3. In City Council news, two more candidates entered the race for District 4, the seat currently held by Rob Johnson: Abel Pacheco, a STEM education advocate who sought the same seat in 2015 and received 8.4 percent of the vote, and Cathy Tuttle, the founder of Seattle Neighborhood Greenways. Pacheco sent out an announcement that he was running Tuesday; Tuttle confirmed that she was running to The C Is for Crank yesterday afternoon.

Also, as I noted on Twitter Monday, nonprofit director Beto Yarce, who was one of the first candidates to challenge Sawant in District 3 (Capitol Hill, the Central District, Montlake), has dropped out of the race. Yarce drew criticism early on for the fact that he and his partner live in Mill Creek, not Seattle. Yarce said he and his partner, who owns a house in the Snohomish County suburb, were planning to move to Capitol Hill; during his campaign, Yarce was renting a space in the neighborhood from a friend on a short-term basis, his campaign consultant confirmed.

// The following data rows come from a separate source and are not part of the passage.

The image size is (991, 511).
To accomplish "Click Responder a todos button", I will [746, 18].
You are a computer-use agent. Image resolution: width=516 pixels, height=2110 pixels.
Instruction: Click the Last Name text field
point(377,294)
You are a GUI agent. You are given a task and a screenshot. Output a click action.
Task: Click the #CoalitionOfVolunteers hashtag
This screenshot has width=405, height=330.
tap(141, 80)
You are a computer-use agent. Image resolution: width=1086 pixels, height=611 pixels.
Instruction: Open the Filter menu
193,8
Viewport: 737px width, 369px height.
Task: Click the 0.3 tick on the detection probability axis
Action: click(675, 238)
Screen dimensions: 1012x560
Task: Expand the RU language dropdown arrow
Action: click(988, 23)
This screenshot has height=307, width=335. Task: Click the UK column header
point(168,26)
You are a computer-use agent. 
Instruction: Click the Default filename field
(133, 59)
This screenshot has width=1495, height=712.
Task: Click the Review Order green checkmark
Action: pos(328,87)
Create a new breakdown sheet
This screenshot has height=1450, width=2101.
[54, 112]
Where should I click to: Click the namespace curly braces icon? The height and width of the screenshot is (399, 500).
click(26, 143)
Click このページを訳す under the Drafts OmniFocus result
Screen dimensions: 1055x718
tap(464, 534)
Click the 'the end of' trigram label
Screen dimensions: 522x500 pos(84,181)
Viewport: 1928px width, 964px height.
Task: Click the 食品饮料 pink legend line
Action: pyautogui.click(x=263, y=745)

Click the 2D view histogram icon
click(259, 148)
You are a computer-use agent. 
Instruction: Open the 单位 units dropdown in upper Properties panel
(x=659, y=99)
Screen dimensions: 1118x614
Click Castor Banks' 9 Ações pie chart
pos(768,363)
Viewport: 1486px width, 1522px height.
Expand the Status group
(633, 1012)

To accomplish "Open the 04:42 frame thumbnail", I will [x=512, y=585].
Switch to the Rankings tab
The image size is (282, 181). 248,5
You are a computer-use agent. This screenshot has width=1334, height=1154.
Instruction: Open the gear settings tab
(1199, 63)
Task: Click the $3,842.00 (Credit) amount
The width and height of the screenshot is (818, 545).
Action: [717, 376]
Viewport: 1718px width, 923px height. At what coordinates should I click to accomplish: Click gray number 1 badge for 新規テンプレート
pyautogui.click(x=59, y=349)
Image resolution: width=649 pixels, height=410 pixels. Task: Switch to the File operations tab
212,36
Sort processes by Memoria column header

4. The city has finally hired a consultant to conduct outreach on a proposal to make the building that houses the Showbox nightclub a permanent part of the Pike Place Market Historical District. (The city council adopted “emergency” legislation making the Showbox a temporary part of the market last year, in order to prevent the property, which was recently upzoned to allow very dense housing, from being developed as apartments. In response, the owner of the building sued the city). The consultant, Stepherson and Associates, has also done outreach work for the city on the First Hill Streetcar, the downtown seawall replacement project, and the Move Seattle levy. Because the contract is for less than $305,000 and Stepherson and Associates is on the city’s consultant roster, the contract did not have to be bid through an open process.

The city’s schedule calls for all of the outreach work on the Showbox proposal, as well as a full environmental review under the State Environmental Policy Act, to be done by March, with a council vote this June. As I noted when I reported on the search for a contractor in January, that’s a remarkably quick timeline for an expansion of the Market, at least by historical standards:

To put this timeline in historical context, the Market Historical District has been expanded twice before: Once, in 1986, to include Victor Steinbrueck Park, and again in 1989, to add a parking garage and senior housing. Seattle Times archives show that the debate over the latter addition lasted more than three years, and archival records at the city clerk’s office show that the council was receiving letters on the draft legislation fully nine months before they adopted the expansion.

AEG Live, which owns the Showbox, is free to close or relocate the venue when its current lease runs out in 2021; the question at hand is whether the building itself is historic, and whether the city can require that it remain a live-music venue in perpetuity.